◆ **DATA SUPPLIED**:
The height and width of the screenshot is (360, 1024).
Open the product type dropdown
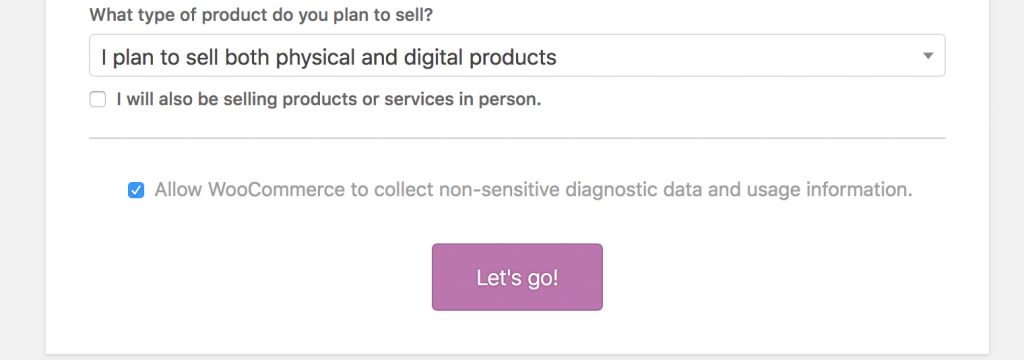coord(517,56)
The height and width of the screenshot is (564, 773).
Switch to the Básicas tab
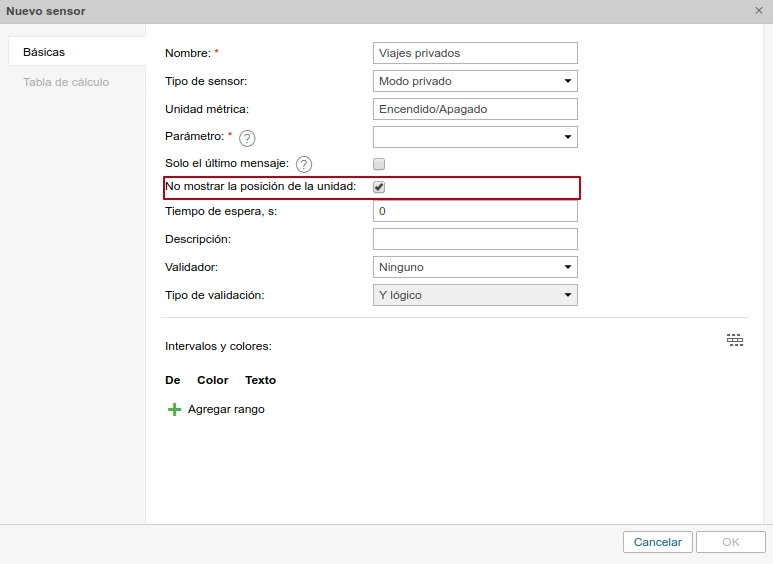(44, 52)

◆ **TASK DESCRIPTION**:
Transcribe all the material exactly; skip every image.

◆ **SOLUTION**:
The height and width of the screenshot is (360, 1024).
Open the product type dropdown
coord(517,56)
The height and width of the screenshot is (564, 773).
Switch to the Básicas tab
(44, 52)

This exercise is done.